━━━━━ QUOTED PASSAGE ━━━━━

“Alexander Stoned?”: Irish Masculinity and Violence in Oliver Stone’s Alexander (2004)

by Liz Carville

At a Macedonian banquet King Philip celebrates his second marriage amidst a raucous crowd, drink and debauchery. Rather than romance, the wedding symbolizes a national and political alliance between Greece and Macedonia, an alliance that is jeopardized when Philip’s son, Alexander, disrupts the speeches with contempt for the marriage and insults the bride’s father. Despite the ensuing outrage, Alexander refuses orders to apologize. Philip, furious, grabs a sword to attack Alexander, but falls, roaring with drunkenness as his son mocks him in disgust, and leaves the ruined feast.

The above scene is from Alexander (2004): co-written and directed by the doyen filmmaker Oliver Stone. It has been critically analysed for reasons ranging from historiography to spectatorship. But it is referred to here because the role of Alexander is played by an Irish actor, Colin Farrell, who, although noted for credibly performing accents other than his own, speaks with an identifiably Irish accent. The American star playing Philip, Val Kilmer, also dons an Irish accent. The majority of Philip’s generals are played by Irish actors, with the remaining officers supplemented by English actors, all of whom speak with Irish accents in a film that recounts the details of the legendary Macedonian prince, and his ambitions to unite all the known kingdoms beneath a single ruler. Thus Alexander demonstrates the traditional stereotypes afforded to Irish men, such as alcoholism, Oedipal tension, and volatility, and it is discussed here to demonstrate how Hollywood in general, and Oliver Stone in particular, has employed Irishness to communicate violent masculinity in mainstream cinema.

━━━━━

PROMPT 1:
Reproduce word for word the part of the essay on Stone's Alexander running from "At a Macedonian" up to and including "the ruined feast.".
PROMPT 2:
Pick up the essay on Stone's Alexander right after its last sentence and keep writing it.
The rows that come after this essay on Stone's Alexander aren't needed.

━━━━━ PROVIDED MATERIAL ━━━━━

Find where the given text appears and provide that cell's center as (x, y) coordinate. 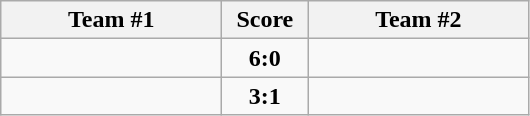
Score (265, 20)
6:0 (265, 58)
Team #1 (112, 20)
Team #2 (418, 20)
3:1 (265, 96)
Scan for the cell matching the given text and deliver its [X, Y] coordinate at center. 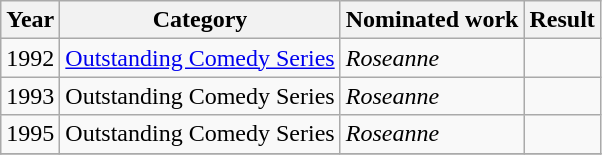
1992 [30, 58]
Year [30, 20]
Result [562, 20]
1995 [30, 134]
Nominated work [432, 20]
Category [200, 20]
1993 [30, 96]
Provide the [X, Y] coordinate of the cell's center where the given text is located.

━━━━━
━━━━━ PROVIDED MATERIAL ━━━━━

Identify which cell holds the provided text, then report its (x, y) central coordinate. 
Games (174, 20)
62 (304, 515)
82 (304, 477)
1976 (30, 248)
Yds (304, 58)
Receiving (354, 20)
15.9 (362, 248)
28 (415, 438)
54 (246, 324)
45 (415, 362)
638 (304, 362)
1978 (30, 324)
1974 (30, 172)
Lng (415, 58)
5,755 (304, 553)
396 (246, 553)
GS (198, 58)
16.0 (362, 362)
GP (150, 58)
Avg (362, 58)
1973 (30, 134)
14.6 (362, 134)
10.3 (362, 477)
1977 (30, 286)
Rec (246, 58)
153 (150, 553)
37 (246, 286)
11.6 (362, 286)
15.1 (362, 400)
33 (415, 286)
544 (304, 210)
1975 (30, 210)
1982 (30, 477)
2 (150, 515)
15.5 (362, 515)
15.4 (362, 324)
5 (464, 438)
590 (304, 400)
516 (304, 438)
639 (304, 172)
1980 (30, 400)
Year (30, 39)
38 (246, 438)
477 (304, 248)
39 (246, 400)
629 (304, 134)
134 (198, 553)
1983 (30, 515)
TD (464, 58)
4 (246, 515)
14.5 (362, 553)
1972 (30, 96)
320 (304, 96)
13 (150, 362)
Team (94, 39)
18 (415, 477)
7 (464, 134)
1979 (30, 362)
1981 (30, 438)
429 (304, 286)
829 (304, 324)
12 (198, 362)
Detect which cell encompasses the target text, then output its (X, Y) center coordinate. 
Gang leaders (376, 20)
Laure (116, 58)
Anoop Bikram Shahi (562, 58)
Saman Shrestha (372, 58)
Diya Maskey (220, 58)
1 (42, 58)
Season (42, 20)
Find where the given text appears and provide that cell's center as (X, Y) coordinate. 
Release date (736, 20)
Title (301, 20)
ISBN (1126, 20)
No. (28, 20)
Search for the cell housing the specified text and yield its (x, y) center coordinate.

━━━━━

WRITTEN RESPONSE 1:
At a Macedonian banquet King Philip celebrates his second marriage amidst a raucous crowd, drink and debauchery. Rather than romance, the wedding symbolizes a national and political alliance between Greece and Macedonia, an alliance that is jeopardized when Philip’s son, Alexander, disrupts the speeches with contempt for the marriage and insults the bride’s father. Despite the ensuing outrage, Alexander refuses orders to apologize. Philip, furious, grabs a sword to attack Alexander, but falls, roaring with drunkenness as his son mocks him in disgust, and leaves the ruined feast.

WRITTEN RESPONSE 2:
While the described scene would seem more reminiscent of how Hollywood has typically staged an Irish, rather than a Macedonian wedding, such a conscious use of Irishness, even for the allegorical reasons given by Stone, is relatively rare in a film lacking one Irish character. The pairing of Irishness and violence, with, or without, alcohol consumption, is not without precedent nor historical basis. Construing the Irish as violent presented the colonization of Ireland as a “civilising mission” and portrayals “did not emerge newly-born but drew on a reservoir of ideas and images inherited from earlier historical periods” (Hill 148-9). Without an indigenous cinema industry, representations of the Irish emanated from external—predominantly British and American—sources for much of the twentieth century.

Still from Alexander

Amidst political unrest between Britain and Ireland, British films on the Irish “troubles” often presented the violence of Irish characters as hopeless, irrational and uncivilized; an ethnic failing rather than a motivated response against colonial power (McLoone 234). If Hollywood representations of Irishness tended more towards nostalgia due to the continuous emigration of Irish to America, and the numbers of Americans who claim Irish ancestry, portrayals of Irish violence have also surfaced in a different, but equally forceful way. John Hill reminds us that violence has a structural function in Hollywood film where it routinely organizes the development of narrative and character, so that “violence is central to the positivism and dynamism of American cinema” (151).

Harvey O’Brien has described action cinema as a cinema of reaction, or, “the cinema of striking back” and for him, the action film is a delicate amalgamation of form and content whereby the hero becomes “heroic through the act of fighting” (2). The action film rests upon resolution through action, which typically means resolution through violence. The hero proves himself by taking action against a threat to society and “[i]n acting, he dramatizes both the inner struggles of himself and the outer struggles of America on the whole …” (9). Thus, violence is presented positively as a means of resolving crisis and testifies to the hero’s manliness, calling to mind Henry Giroux’s statement that: “violence is sutured to primal masculinity” (17).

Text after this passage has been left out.